Given text section start

Perks came with the extra vocal duty. Most Husker families who went to Ohio State in 2018 and walked two-plus miles from their cars to the Horseshoe parked right outside the stadium this time. Aside from the road game at Iowa – where visitors had to sit beyond the north end zone – prime seats were always available around the 50-yard line. There was room to stand and stretch. No lines at the concession stands or bathrooms either.
For almost everyone, game days were the only time they saw their sons in person all fall. The Pipers sat in their car and visited with Ethan and his teammates at a distance, a departure from the typical congregations outside the North Stadium locker room in seasons past. For road games, parents got to chat with their sons for about 20 minutes – with everyone masked and apart – before the team bus left.
Chris and Holli Nelson, parents of sophomore outside linebacker Garrett, were always sure to wave. They didn’t find out their boy had lost two teeth from the Penn State game until a week later.
“The parents were very good about following protocol,” Holli Nelson said. “They didn’t want to ruin it for anyone.”
Shane Smothers, who is a high school football coach, drove with his family for 10 hours through the night following a Friday road game to the opener at Ohio State. They arrived less than an hour before kickoff, exhausted but thankful to be there to see Logan run out of the tunnel in his Husker debut.
“It was worth it, believe me,” Shane Smothers said. “Amy and I cried a little bit, which is okay. It was what we always wanted.”
All the while, parents continued to meet. The Smothers got to know Dale Robinson (father of receiver Wan’Dale) as well as Rick and Micki Hixson (parents of offensive lineman Trent). The Nelsons met with a few NU couples at Gate 25 in Lincoln for a breakfast burrito before home games. The Pipers listed nine parental groups they became friends with, including those belonging to safety Noa Pola-Gates (from Arizona), right tackle Bryce Benhart (Minnesota) and linebacker Garrett Snodgrass (York, Nebraska).
The parents of receiver Alante Brown, who live a short distance from Northwestern’s field in the Chicago suburbs, hosted some Nebraska families for a half-hour pregame party before the Nov. 7 contest. They left with an invitation to park on their lawn when the Huskers return in 2022.
Phelton and Johnnetta Payne were among the new regulars in 2020 after their son, outside linebacker Pheldarius, transferred in from junior college. The couple from Suffolk, Virginia, attended every game but had to scale back from their typical group size of 15-20 that would usually travel.
“Coming from juco, Pheldarius probably thought it was still a big crowd out there,” Phelton said with a laugh.

Given text section end
Supplied entries section start

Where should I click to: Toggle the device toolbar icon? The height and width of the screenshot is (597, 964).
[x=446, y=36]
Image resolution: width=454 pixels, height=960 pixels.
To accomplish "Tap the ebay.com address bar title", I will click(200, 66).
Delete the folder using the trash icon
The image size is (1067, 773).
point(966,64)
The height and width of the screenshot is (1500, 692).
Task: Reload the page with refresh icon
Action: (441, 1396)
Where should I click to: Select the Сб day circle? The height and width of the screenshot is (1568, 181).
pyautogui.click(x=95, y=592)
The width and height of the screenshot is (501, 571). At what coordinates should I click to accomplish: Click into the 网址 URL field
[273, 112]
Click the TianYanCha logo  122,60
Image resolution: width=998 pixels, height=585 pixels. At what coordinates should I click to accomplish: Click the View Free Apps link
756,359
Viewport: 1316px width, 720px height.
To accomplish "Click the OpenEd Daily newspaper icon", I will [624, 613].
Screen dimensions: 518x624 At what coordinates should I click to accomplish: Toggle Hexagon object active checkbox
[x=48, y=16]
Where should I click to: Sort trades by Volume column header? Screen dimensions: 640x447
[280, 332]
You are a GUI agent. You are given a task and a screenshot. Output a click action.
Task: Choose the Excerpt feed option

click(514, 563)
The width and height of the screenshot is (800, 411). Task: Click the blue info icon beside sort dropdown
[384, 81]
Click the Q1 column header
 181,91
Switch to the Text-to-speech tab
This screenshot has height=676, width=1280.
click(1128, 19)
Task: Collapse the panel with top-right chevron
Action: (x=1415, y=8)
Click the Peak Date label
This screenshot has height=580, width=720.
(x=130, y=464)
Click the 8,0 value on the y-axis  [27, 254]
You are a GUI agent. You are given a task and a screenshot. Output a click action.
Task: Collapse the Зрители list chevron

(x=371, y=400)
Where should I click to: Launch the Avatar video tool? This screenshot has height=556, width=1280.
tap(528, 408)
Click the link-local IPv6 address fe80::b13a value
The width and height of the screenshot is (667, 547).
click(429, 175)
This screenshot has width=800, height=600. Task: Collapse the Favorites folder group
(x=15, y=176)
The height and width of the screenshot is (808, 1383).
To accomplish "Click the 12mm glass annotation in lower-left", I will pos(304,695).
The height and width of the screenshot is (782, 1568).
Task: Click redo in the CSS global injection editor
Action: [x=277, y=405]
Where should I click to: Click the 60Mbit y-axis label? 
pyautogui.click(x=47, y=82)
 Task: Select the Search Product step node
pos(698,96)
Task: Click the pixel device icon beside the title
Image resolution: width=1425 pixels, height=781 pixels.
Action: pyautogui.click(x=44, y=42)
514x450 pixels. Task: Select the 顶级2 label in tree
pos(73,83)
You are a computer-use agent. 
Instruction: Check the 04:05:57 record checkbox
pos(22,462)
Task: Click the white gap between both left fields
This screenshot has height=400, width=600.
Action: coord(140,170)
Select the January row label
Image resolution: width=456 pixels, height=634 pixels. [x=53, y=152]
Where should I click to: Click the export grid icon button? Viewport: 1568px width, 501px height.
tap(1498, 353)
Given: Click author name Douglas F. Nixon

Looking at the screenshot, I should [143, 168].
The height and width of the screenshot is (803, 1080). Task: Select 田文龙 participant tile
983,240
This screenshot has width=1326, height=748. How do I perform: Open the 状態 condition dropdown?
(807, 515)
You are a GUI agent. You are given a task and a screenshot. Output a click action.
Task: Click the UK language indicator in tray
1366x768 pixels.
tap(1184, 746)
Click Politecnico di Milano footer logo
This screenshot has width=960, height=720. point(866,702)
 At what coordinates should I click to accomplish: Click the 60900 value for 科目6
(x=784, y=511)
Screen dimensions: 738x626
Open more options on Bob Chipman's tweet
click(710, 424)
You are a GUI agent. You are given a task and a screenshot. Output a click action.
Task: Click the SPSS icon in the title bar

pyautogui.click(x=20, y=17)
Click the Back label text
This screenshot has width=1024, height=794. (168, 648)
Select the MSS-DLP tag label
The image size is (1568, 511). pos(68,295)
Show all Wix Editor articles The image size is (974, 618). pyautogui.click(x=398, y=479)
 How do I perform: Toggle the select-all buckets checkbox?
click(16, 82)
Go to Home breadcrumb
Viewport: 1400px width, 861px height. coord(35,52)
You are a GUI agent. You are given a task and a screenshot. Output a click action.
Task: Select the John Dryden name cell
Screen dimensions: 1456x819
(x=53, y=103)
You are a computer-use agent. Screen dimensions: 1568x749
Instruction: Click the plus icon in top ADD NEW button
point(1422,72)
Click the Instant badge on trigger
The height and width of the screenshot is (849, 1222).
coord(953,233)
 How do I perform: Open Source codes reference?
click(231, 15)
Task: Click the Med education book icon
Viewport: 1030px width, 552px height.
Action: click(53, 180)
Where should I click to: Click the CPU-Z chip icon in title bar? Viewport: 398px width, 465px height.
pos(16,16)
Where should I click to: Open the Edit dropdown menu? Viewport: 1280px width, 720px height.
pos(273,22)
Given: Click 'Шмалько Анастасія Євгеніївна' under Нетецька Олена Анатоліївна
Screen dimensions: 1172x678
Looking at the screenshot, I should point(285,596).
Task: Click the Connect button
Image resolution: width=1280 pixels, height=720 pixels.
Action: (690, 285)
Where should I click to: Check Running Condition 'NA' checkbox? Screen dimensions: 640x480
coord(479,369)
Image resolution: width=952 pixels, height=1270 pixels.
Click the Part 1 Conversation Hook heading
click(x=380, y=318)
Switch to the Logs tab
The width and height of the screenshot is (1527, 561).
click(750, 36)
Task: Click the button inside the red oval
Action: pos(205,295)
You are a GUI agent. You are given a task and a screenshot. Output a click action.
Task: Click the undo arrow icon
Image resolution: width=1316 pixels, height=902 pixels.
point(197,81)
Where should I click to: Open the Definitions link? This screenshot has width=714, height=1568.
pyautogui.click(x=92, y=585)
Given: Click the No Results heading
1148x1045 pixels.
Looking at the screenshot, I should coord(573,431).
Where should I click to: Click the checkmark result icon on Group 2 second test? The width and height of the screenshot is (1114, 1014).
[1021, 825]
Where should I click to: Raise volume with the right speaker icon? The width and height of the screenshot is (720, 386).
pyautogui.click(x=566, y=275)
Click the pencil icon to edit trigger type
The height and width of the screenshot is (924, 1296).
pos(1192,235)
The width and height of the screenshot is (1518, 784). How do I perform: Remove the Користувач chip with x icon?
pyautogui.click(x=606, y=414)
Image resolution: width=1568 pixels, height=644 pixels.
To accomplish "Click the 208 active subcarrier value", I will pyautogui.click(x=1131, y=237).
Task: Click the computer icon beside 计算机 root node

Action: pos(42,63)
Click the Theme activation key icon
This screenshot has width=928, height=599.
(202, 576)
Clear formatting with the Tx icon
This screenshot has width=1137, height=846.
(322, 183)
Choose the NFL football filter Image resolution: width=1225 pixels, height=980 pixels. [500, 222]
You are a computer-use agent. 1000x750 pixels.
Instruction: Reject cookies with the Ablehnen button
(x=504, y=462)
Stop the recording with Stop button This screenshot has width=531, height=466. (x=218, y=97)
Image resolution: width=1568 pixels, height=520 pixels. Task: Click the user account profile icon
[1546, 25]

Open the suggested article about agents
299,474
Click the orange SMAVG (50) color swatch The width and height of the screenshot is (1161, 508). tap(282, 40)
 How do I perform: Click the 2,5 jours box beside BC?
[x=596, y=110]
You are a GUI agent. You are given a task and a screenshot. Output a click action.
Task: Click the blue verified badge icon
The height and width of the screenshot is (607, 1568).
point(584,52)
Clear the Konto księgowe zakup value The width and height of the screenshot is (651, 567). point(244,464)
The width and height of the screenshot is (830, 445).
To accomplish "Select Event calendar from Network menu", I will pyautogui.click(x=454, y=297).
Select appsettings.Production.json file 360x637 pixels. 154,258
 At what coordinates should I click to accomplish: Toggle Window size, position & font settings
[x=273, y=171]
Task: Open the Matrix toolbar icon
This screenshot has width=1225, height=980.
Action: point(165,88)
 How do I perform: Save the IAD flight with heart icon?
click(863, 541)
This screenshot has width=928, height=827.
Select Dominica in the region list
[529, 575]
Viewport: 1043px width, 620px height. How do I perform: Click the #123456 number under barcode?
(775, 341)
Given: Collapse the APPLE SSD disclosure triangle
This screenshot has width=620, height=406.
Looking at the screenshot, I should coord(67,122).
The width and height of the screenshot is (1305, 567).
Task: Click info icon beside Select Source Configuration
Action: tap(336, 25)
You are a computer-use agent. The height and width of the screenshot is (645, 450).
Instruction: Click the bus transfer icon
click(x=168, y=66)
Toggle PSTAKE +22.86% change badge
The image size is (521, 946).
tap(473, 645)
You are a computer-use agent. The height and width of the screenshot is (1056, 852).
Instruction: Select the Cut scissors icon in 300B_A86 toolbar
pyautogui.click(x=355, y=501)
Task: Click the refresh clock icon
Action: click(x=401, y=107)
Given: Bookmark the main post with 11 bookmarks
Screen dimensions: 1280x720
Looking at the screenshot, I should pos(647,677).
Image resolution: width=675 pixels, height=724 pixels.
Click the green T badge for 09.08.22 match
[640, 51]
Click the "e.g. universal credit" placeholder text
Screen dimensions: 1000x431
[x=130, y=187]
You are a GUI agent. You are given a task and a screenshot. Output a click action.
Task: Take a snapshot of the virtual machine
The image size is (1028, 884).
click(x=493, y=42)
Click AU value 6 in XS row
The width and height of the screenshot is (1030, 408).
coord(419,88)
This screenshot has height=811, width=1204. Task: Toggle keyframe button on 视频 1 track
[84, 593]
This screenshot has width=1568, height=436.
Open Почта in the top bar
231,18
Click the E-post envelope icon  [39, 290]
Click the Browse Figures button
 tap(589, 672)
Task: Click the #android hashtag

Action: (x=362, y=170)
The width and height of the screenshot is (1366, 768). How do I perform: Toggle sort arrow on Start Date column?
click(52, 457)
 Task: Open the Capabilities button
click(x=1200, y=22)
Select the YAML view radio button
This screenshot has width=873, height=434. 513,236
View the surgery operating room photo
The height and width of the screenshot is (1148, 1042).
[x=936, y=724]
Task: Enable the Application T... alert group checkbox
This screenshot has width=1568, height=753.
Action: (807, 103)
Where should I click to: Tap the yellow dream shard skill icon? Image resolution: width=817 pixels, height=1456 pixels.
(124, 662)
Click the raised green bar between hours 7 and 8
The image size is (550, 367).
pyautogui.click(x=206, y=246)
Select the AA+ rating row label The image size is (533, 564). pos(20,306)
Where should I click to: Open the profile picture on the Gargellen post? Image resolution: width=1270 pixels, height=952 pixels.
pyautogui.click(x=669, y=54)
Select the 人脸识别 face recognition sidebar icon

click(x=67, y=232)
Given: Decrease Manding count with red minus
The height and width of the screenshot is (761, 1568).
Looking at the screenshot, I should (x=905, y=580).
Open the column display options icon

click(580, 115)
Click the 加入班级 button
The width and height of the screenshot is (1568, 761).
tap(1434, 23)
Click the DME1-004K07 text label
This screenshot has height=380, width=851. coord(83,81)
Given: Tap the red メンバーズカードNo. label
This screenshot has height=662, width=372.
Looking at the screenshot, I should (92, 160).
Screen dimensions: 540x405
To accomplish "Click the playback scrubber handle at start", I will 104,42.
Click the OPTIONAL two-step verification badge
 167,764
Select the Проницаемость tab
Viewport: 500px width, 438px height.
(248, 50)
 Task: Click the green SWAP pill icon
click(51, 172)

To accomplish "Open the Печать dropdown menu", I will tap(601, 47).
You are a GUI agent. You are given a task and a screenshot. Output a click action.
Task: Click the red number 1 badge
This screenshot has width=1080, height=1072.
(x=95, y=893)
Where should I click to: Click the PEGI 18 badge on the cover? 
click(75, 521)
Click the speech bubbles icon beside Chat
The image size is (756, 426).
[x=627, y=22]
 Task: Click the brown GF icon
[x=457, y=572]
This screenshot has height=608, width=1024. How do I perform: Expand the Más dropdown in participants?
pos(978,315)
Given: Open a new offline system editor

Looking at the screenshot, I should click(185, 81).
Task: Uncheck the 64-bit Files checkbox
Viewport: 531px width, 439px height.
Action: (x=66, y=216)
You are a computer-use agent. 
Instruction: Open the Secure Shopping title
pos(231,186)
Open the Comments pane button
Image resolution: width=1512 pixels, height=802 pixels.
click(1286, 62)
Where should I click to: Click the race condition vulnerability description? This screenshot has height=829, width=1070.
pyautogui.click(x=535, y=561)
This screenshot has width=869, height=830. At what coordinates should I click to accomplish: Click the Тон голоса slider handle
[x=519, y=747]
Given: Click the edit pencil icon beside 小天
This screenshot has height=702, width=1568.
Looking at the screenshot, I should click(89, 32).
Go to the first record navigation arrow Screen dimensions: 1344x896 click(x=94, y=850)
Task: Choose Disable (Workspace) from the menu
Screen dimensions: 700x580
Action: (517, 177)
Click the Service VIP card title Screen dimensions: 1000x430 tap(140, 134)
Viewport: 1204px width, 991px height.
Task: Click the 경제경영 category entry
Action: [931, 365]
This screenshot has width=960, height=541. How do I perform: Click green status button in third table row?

Supplied entries section end

- _What you have to do_
List every opponent of the Huskers that the article on Husker football parents mentions by name. The records have no connection to the article on Husker football parents.

- _Result of this exercise_
Ohio State, Iowa, Penn State, Northwestern